Since these were children who were born deaf due to a rare genetic mutation, the idea of gene therapy was to correct this mutation. More specifically, it is the gene that produces a protein called autoferlin: this plays a key role in the connections between the cells that detect sounds in the ears, and those that transmit signals to the brain. In children with this mutation, the gene does not produce the protein in question.
The first phase of treatment in 2022 Target one ear in six children. These five new children become the first To receive treatment for both ears.
But this experiment was conducted at Fudan University in Shanghai, described In the latest issue of the magazine Natural medicineis one of several projects underway around the world: it is reported that it is already Two children in the UK One in the United States regained hearing in one ear.
We’ve been talking about gene therapy since the 1990s: each time, it involves making modifications to a patient’s DNA to combat a genetic disease. In this caseIt involves “delivering” the “normal” version of the gene to the appropriate location (here, the sensory cells of the ears), with the help of a virus, in the hope that the “functional” gene will replace another.

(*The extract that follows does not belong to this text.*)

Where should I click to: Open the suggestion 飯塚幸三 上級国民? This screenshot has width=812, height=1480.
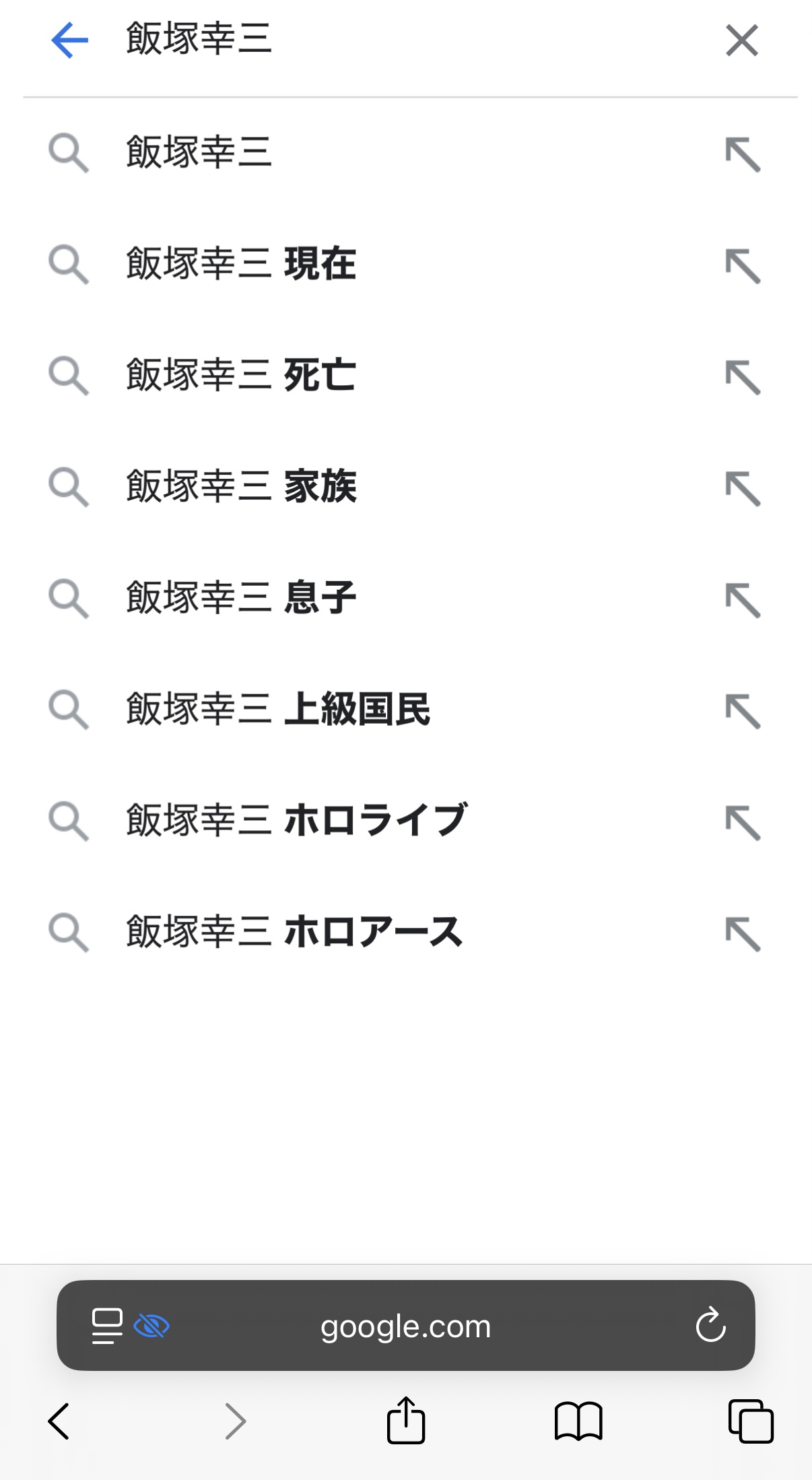[x=278, y=710]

Contrary to popular belief in anti-vaccine circles, there is an RNA vaccine against the coronavirus It has nothing to do with gene therapy. The confusion comes from the fact that we say we are introducing “genetic material” (i.e. RNA) into the cell, but this RNA is not intended to modify anything in our genes, and even if we wanted to, the ARN would not be able to do so. So. It cannot penetrate the cell nucleus (where genes are located) and RNA cannot “replace” the defective gene with a normal gene.
In the near future, the dream of gene therapy will have its limits, because targeting the different causes of diseases at birth is not equally easy to target. This is what has already emerged from the issue of deafness: among children born deaf worldwide, only 2 to 8% are deaf due to this defective gene, called DFN89. Other causes of deafness are more related to the deterioration of the structures inside the ear, something that gene therapy can do nothing against.